Michael non era soltanto un idolo del pubblico, ma era giustamente stimatissimo dai colleghi per la bravura di autore oltre che di interprete, una combinazione molto rara a quei livelli. Elton John, il suo idolo di gioventù insieme al quale aveva duettato al Live Aid incantando il mondo, scrive: «Sono profondamente scioccato. Ho perso un caro amico, un’anima gentile e generosa e un artista geniale». Dopo di lui Madonna, Paul McCartney, Mariah Carey, una lista lunghissima mentre il popolo di George costruisce tempietti spontanei fuori dalle sue case, a Goring come a Londra: fiori, candele, bigliettini, orsacchiotti. Il più triste di tutti: l’amico di sempre Andrew, che da trent’anni era baby-pensionato a Ibiza tra mare e mountain bike grazie ai diritti-monstre di Careless Whisper, canzone che Michael scrisse da solo e, realizzando che sarebbe stata una hit gigantesca, decise di dividerne i frutti – le royalties – con l’amico delle elementari, sistemandolo con quel vitalizio prima della inevitabile separazione. Andrew che, quando George ai tempi della scatenata Club Tropicana temendo la fine della loro amicizia gli confessò una sera d’essere gay, rise di gusto e disse «bene, così le ragazze che ci inseguono saranno tutte mie».

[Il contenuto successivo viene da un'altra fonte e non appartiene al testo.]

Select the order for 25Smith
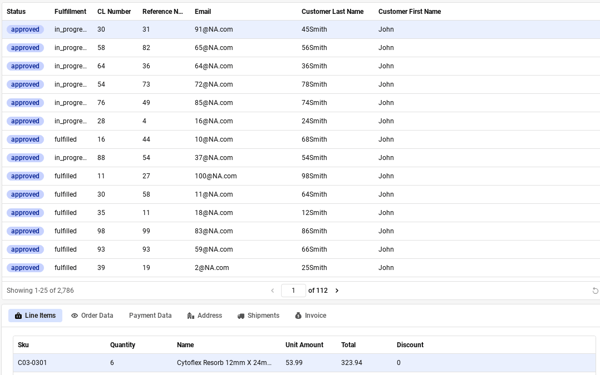Image resolution: width=600 pixels, height=375 pixels. (301, 268)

È stata un’ondata di lutto globale impressionante, alimentata da un cocktail esplosivo di fattori: la grande bellezza della sua musica e della sua voce calda e cristallina – ebbe splendide parole per il suo talento la più grande di tutte, Aretha Franklin – e la grande tristezza della morte in solitudine proprio nel giorno di Natale, quando a gennaio avrebbe dovuto ultimare la lavorazione di un documentario sulla sua carriera che poi dovette uscire postumo, terminato dai suoi collaboratori.

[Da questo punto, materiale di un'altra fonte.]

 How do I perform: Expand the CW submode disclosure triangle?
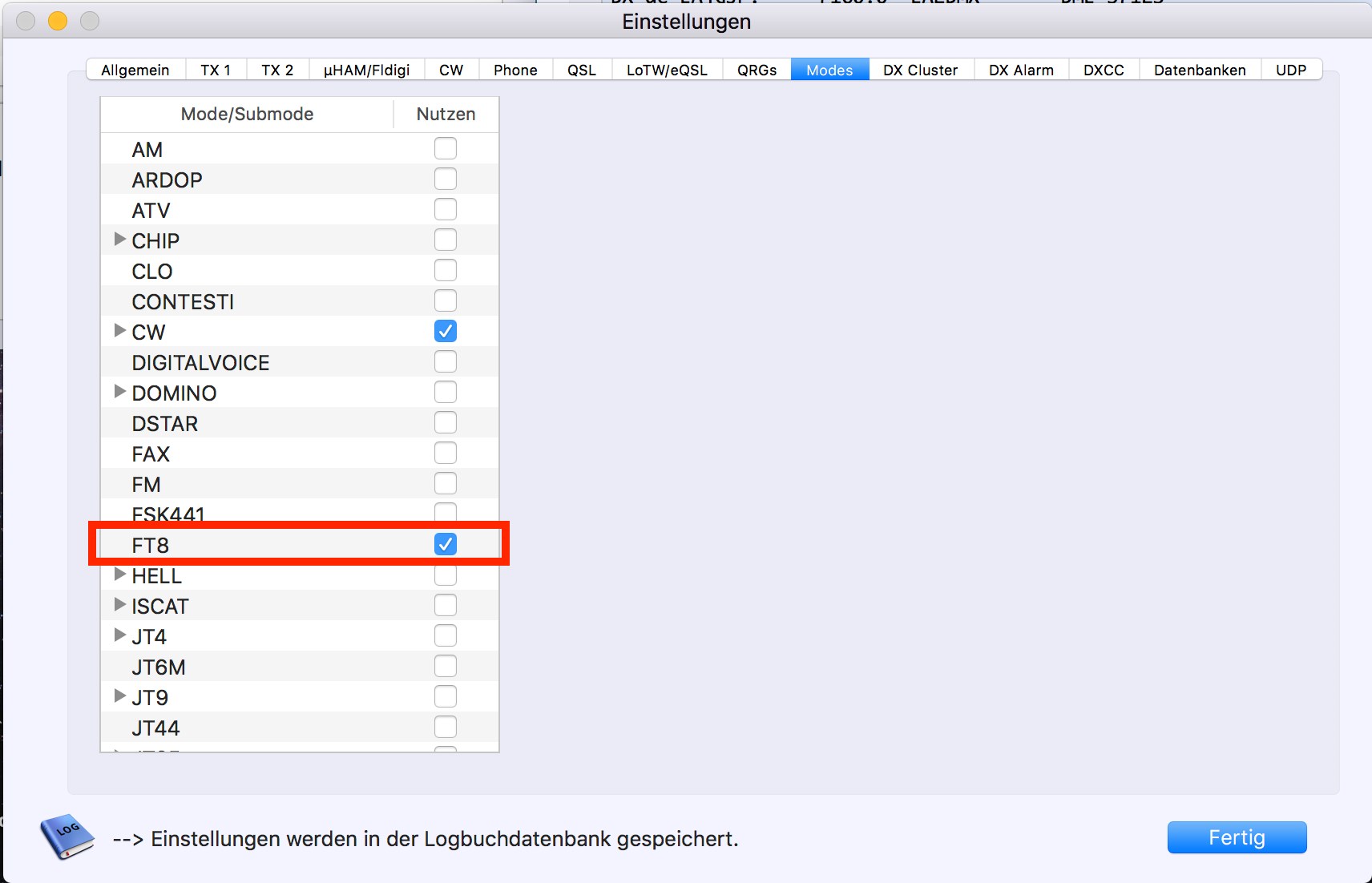click(x=120, y=331)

Ma soprattutto la tristezza – il rimorso – per l’osceno “outing” forzato a mezzo stampa del 1998 dopo che la polizia l’aveva arrestato a Beverly Hills in un bagno pubblico, adescato da un agente della buoncostume in borghese. L’umiliazione che rivista adesso ci fa capire come il 2025-26 avrà tanti problemi ma almeno oggi quella cosa lì non sarebbe più accettabile, l’intervista estorta nella quale pareva doversi scusare per non essere etero.

È, in questo senso, il fantasma di un sistema mediatico (e, si spera, poliziesco) passato, più vicino all’era vittoriana di Oscar Wilde che alla nostra, dal carcere di Reading alla gogna via satellite in mondovisione.

George Michael riposa nel cimitero londinese di Highgate accanto all’adorata madre che aveva faticato a accettarne la sessualità ma con la quale alla fine avevano fatto pace – il suo biografo più sensibile, James Gavin, pensa che proprio la morte di mamma Lesley nel 1997 per un tumore sia stata la causa dell’accelerazione della caduta di George, tra droghe e depressione e malattie.

Cosa resta, oltre alla musica che continua a vivere nel pantheon del pop? Il ricordo tangibile della sua generosità: con educazione e discrezione d’altri tempi, in vita George Michael aveva tenuto nascosta la sua cospicua attività filantropica, le donazioni a Childline che protegge i bambini vittime di abusi, i milioni al Terrence Higgins Trust per la lotta al Hiv, l’aiuto a tanti bisognosi.